In the text below on primordial black holes and gravitons, how many initial primordial black holes does Equation (12) take into account?

**PROVIDED TEXT**.
---

Equation (11) above would be for a single black hole, and if we take into account, 10⁶ initial primordial black holes, we would be seeing

$N_{\text{net}}\approx \left(\text{numberblackholes}\right)\times N_{\text{graviton}}\approx {10}^6\times N_{\text{graviton}}\approx {10}^{16}$ (12)

Doing so would mean that we would have say Equation (12) commensurate with Equation (8).

How could we interpret this? Easiest way would be that the decay rate as in Equation (8) is over a specified time interval and that the production of gravitons would be the decay rate leading to particle production of gravitons i.e. the effective mass would be about 10⁶⁰ times Planck mass, according to [9] whereas we would be forming 10⁶ black holes, of micro sized 10⁵ grams, for black holes which could then release gravitons.

5. Reconciling What We Did with [9]

The value of the initial effective mass is about 10⁵⁵ times larger than the mass of a mini black hole of about 10⁵ grams. What we did in [9] is to specify an initial effective mass roughly commensurate with the mass of the universe and what is done in this paper as to Equation (12) is to consider a much smaller mass associated with primordial black holes, say of 10¹¹ grams, a shrinkage of 10⁻⁴⁹ in the initial effective black hole mass generated.

The huge drop off of mass would be commensurate with the radiation of the effective mass of [9] dwarfing the primordial black hole creation regime of space-time.

6. Relationship to Energy Values, and Also the Degrees of Freedom Initially with Questions to Be Asked and Investigated

In an earlier paper, we have the following value for initial mass [9]

$\begin{array}{l}M=\sqrt{\sqrt{g_{\ast }}\cdot \frac{1.66\hslash }{64{\pi }^2{m}_P{G}^2{k}_B^2}}\cdot \sqrt{\frac{t}{\gamma }}\sqrt{N_{\text{Gravitons}}}\cdot m_{\text{Planck}}\\ \underset{\text{PlanckUnits}}{\to }\approx \sqrt[4]{g_{\ast }}\cdot \sqrt{\frac{1.66}{64{\pi }^2}}\cdot m_{\text{Planck}}\approx \sqrt{N_{\text{Gravitons}}}\cdot m_{\text{Planck}}\approx {10}^{60}\cdot m_{\text{Planck}}\end{array}$ (13)

The N gravitons in this calculation have Not been accelerated at nearly the speed of light and are of the effective mass for an initial configuration. This is a toy calculation in order to ascertain what the effective mass M would be potentially capable in terms of initial space time entropy. And we would be considering the mass of massive gravitons NOT accelerated at the speed of light.

The value of Equation (11) refers to the production of massive gravitons, each of which would be accelerated so drastically that we would be employing Equation (10)

What we would be doing would be in future research to confirm these details as well as giving more tie in if possible with [5] and see what could be done to give further confirmation in Planck time to this calculation in [9] with [5] as a back up

If so recall from [9]

$\sqrt[4]{g_{\ast }}\cdot \sqrt{\frac{1.66}{64{\pi }^2}}\approx {10}^{60}$ (14)

---

**RECORDED DATA**.
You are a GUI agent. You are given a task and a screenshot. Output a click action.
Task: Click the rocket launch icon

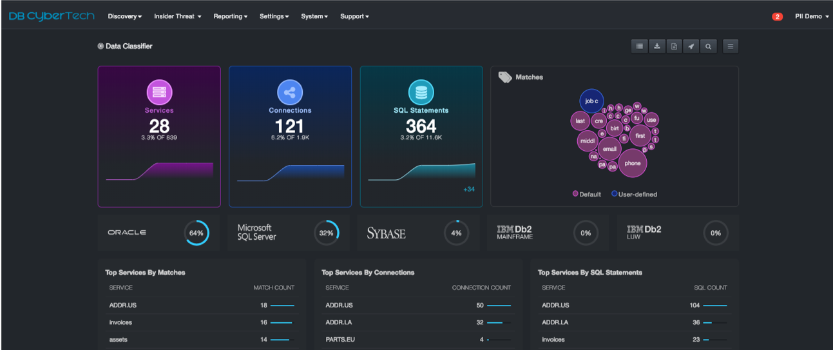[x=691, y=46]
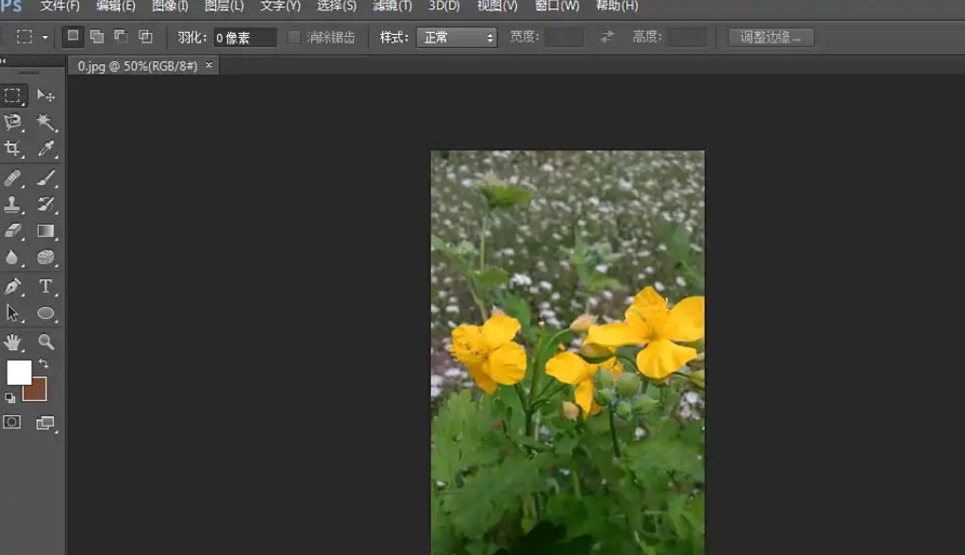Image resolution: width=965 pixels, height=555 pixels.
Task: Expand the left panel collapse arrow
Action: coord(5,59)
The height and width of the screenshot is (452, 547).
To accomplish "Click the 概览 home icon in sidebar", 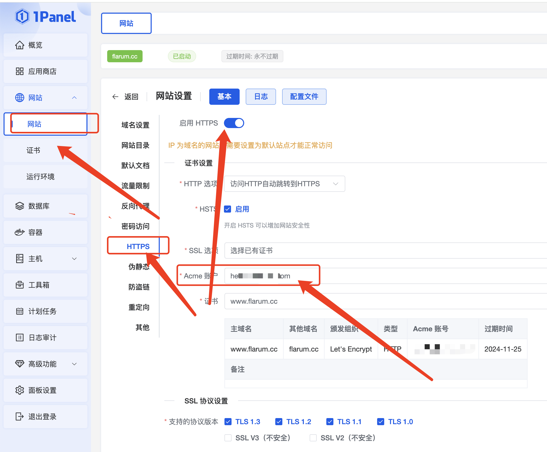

---

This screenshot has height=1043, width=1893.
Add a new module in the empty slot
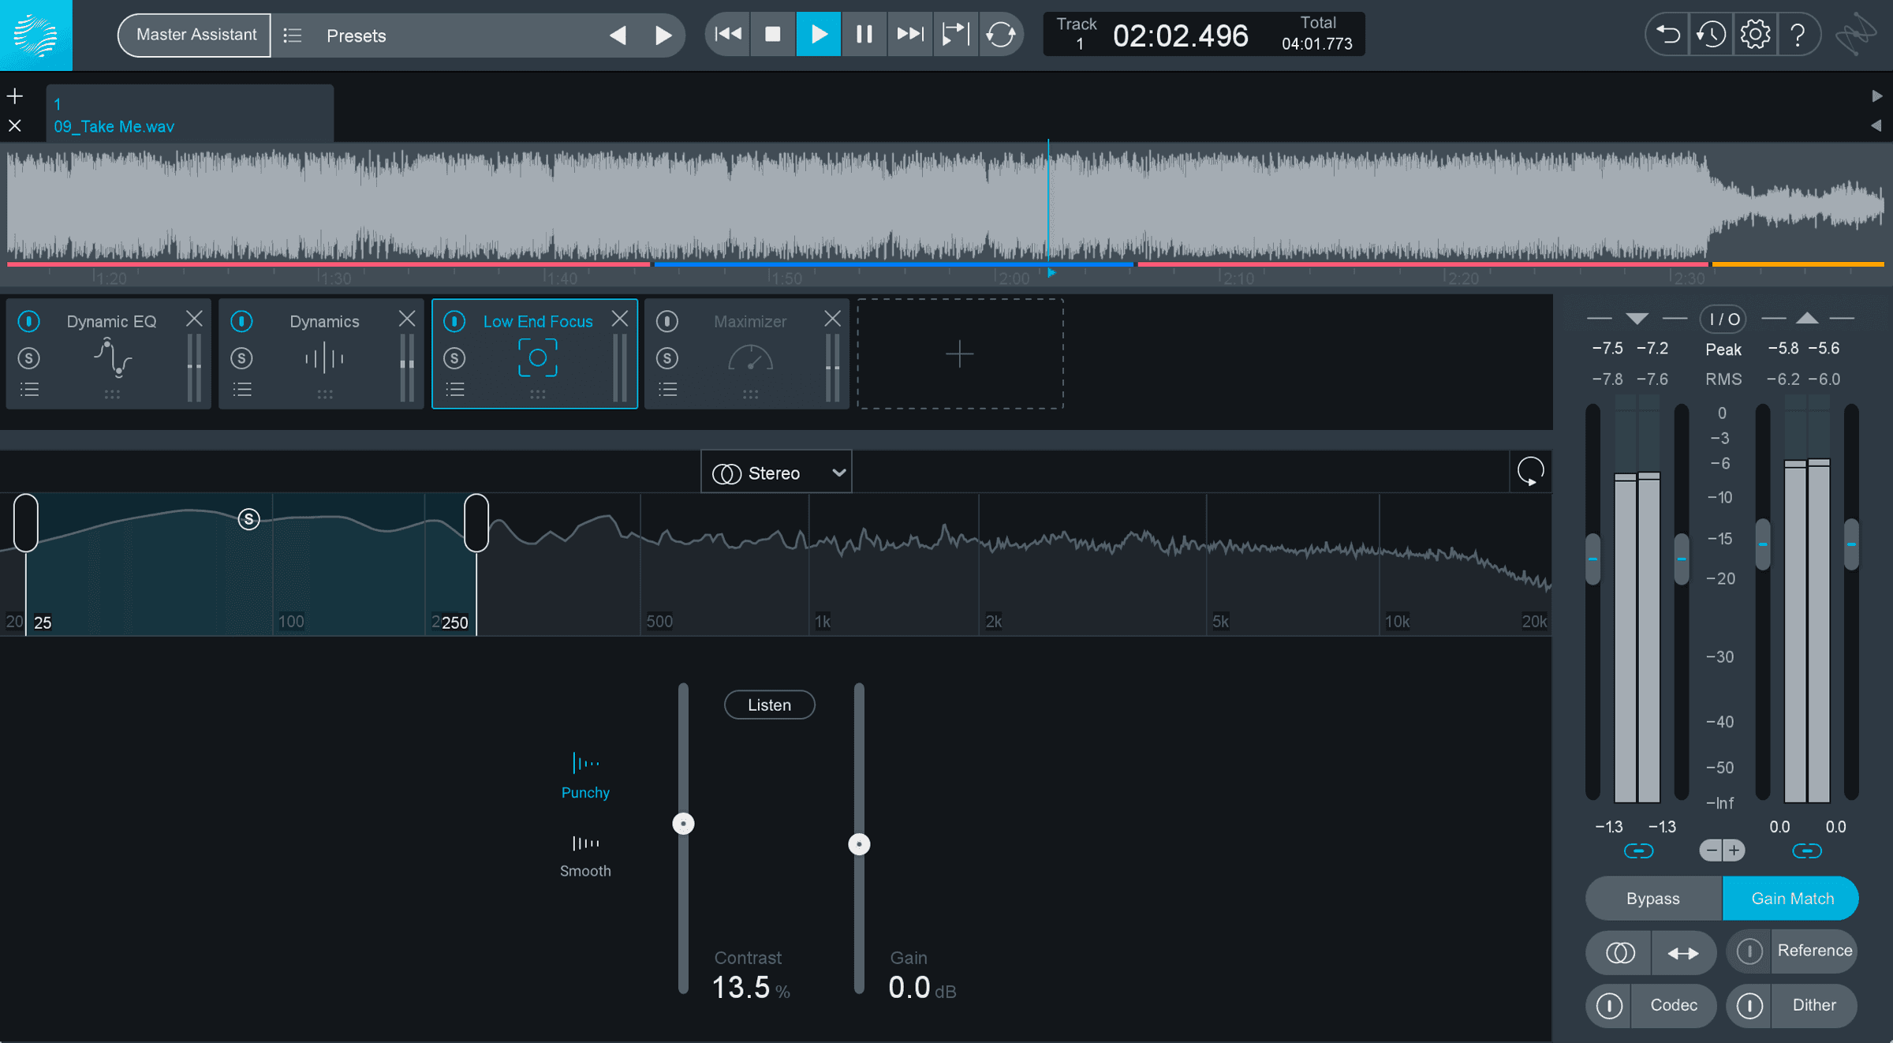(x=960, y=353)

---

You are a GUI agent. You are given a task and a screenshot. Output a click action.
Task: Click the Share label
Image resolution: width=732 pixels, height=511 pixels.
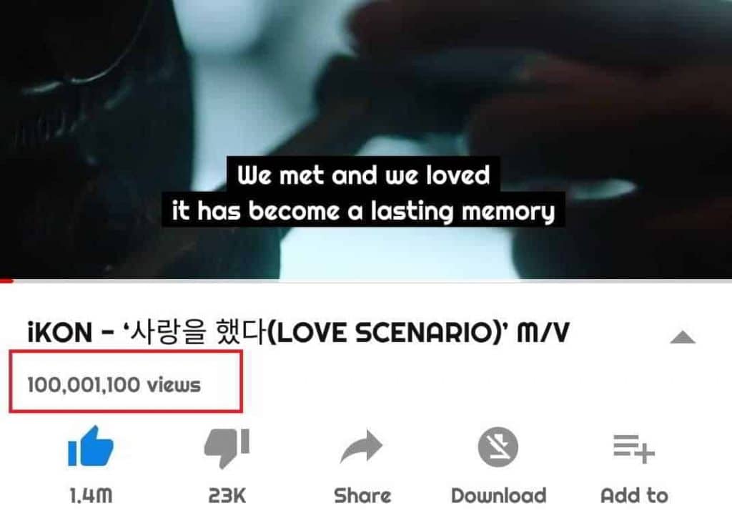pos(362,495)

---

**CORRECT RESPONSE**.
10⁶